The program calls for building up to 10,000 MWs of power in a system with a peak load of perhaps 80,000 MWhs. It is a retreat from the commitment to electricity markets that Texas made two decades ago.

This year’s bill does have a limited time horizon for generators wanting to take advantage of the subsidies. But once electricity generators get on the government payroll, it will be difficult to get them off. This year’s multi-billion-dollar subsidy plan seems likely to result in overcapacity in the Texas electricity grid and further subsidies to bail out the existing generators that will be harmed by the resulting new entry.

Conclusion

In many ways, the ERCOT market has been a regulatory economist’s dream. But Winter Storm Uri ended that dream, making electricity reliability an explicit political issue.

In 2023, Texas legislators took two steps toward shoring up their electricity grid. The PCM would address the missing money problem and potentially eliminate many, though not all, of the problems associated with capacity markets. If the political realities require that there is missing money, a PCM may be a viable approach.

The direct subsidies to generators are more troubling. Electricity restructuring happened in large part because generator operators previously did not worry about where their profits were coming from because they knew public utility commissions would approve rates that ensured their profitability. As a result, generators often utilized inefficient forms of production and ratepayers shouldered the expense. The Texas Legislature may have now returned to something akin to that arrangement, making the public, rather than operators, responsible for expensive generation.

Unfortunately, there was little discussion in Texas about other approaches to improving grid reliability. Reliability problems largely occur because most consumers do not have “demand response”—access to real-time prices—and therefore do not have incentives to reduce their consumption during a grid emergency. While there is some demand response in ERCOT, there is little appetite for expanding such programs.

The ERCOT grid also has limited transmission links with the rest of the United States. More links could help during a grid emergency. They would also help Texas producers export relatively low-cost power outside ERCOT. But it seems that Texas would like to address this problem, as much as possible, on its own.

In political terms, the response of the Texas Legislature to Winter Storm Uri is fully understandable. No one wants the blame for a massive electricity blackout. As a result, ERCOT may no longer be the freest electricity market in the United States, and taxpayers and Texas ratepayers can expect to end up paying the cost. But the fallout from Uri also serves as a cautionary tale for those who wish for electricity grids to be more dependent on non-dispatchable renewable energy.
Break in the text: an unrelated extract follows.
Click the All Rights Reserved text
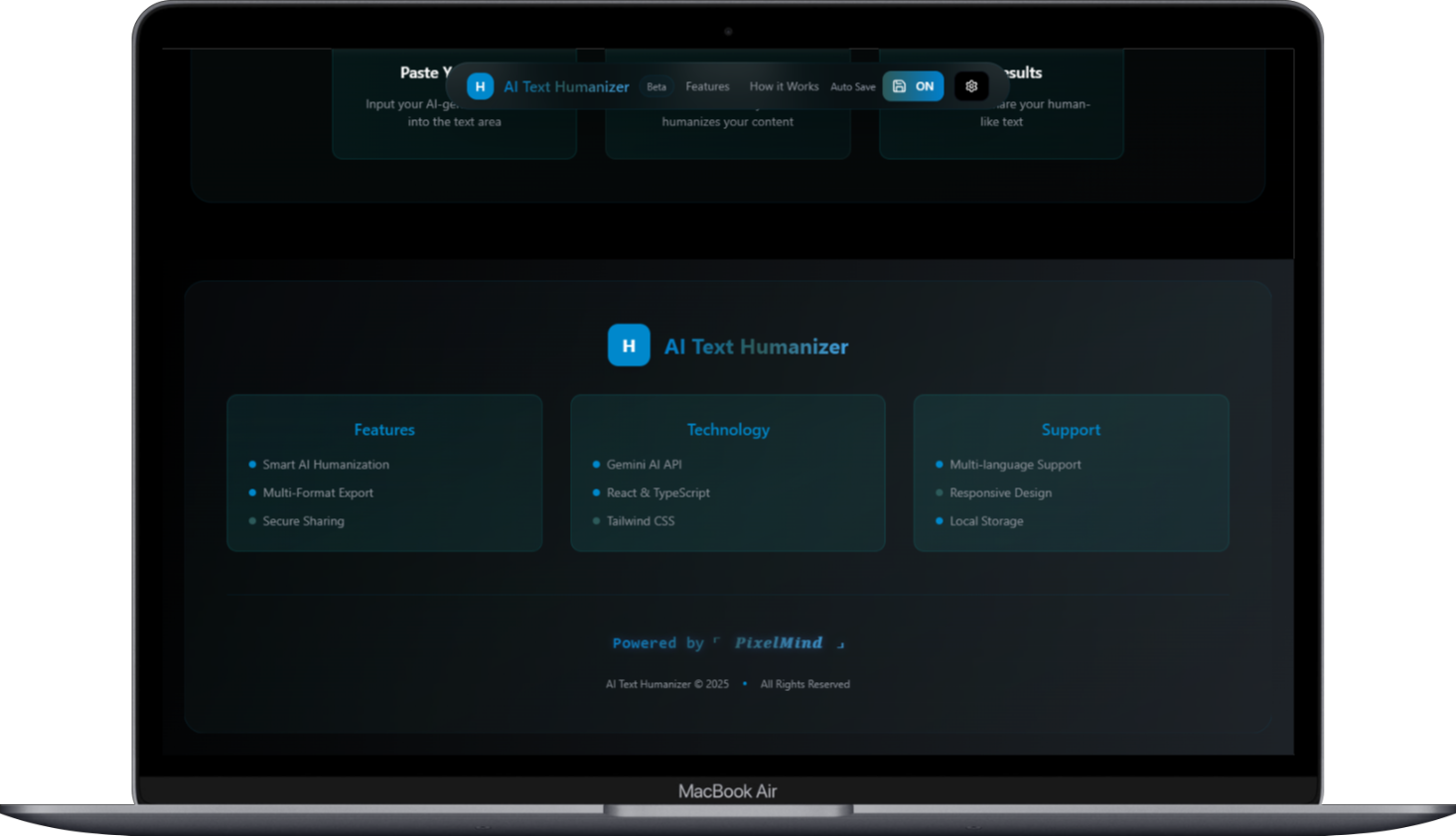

If something goes wrong, there will be a price to pay.

Readings

  • “2022 State of the Market Report for the ERCOT Electricity Markets.” Potomac Economics, May 2023.
  • “Cascading Risks: Understanding the 2021 Winter Blackout in Texas,” by Joshua W. Busby, Kyri Baker, Morgan D. Bazilian, et al. Energy Research & Social Science 77:102106 (2021).
  • Electricity Capacity Markets, by Todd Aagaard and Andrew Kleit. Cambridge University Press, 2022.
  • Electricity Restructuring: The Texas Story, by Lynne L. Kiesling and Andrew N. Kleit. AEI Press, 2009.
  • “Forward Capacity Market CONEfusion,” by James F. Wilson. Electricity Journal 23(9): 25–40 (2010).
  • “The February 2021 Cold Weather Outages in Texas and the South Central United States” (staff report). Federal Energy Regulatory Commission and the North American Electric Reliability Corporation, November 2021.